-------- Records supplied
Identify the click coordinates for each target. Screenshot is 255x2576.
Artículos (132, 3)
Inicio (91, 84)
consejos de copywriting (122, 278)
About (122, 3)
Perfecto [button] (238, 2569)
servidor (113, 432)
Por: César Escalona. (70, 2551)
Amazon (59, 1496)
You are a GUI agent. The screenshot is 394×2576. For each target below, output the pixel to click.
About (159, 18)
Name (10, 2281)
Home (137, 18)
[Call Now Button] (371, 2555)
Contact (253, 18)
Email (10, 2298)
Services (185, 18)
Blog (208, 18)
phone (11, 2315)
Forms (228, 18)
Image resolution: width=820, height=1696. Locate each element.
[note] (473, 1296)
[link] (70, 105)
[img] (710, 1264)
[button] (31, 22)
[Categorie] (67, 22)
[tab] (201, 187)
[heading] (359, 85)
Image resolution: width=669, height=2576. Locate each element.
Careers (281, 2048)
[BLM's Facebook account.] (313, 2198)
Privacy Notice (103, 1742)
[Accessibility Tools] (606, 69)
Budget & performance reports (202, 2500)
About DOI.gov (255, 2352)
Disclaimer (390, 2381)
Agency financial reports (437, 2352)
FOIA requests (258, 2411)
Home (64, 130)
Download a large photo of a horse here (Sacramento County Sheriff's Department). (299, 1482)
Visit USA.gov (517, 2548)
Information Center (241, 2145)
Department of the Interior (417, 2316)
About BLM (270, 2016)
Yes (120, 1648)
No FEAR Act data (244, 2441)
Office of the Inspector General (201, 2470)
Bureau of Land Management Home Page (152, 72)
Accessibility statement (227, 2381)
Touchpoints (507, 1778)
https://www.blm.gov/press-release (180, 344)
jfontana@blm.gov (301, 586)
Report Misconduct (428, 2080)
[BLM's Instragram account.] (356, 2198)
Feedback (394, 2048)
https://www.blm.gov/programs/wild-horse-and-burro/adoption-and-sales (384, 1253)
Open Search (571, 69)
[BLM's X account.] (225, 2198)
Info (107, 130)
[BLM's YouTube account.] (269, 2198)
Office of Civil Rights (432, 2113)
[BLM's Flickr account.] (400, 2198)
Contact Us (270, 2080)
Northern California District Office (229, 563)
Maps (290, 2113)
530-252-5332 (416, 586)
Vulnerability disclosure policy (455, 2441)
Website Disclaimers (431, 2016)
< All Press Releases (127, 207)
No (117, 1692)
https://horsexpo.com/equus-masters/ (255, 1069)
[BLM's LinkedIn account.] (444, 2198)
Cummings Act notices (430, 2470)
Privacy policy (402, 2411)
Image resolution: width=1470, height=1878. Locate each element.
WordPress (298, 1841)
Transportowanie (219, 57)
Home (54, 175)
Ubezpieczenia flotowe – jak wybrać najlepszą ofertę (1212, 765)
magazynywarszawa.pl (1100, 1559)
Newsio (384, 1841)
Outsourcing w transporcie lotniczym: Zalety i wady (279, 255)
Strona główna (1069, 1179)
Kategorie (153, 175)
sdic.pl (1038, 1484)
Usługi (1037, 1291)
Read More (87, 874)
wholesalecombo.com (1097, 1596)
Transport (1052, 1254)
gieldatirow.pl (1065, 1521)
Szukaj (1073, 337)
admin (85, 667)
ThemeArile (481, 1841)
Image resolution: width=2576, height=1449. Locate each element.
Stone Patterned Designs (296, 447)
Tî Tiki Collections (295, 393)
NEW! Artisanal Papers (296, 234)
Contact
----------------
Brief:
In the material above, find the line containing "Information Center (241, 2145)" and the line containing "jfontana@blm.gov (301, 586)", then write out exactly those two lines and every line between them, and nothing more.

Response:
Information Center (241, 2145)
Department of the Interior (417, 2316)
About BLM (270, 2016)
Yes (120, 1648)
No FEAR Act data (244, 2441)
Office of the Inspector General (201, 2470)
Bureau of Land Management Home Page (152, 72)
Accessibility statement (227, 2381)
Touchpoints (507, 1778)
https://www.blm.gov/press-release (180, 344)
jfontana@blm.gov (301, 586)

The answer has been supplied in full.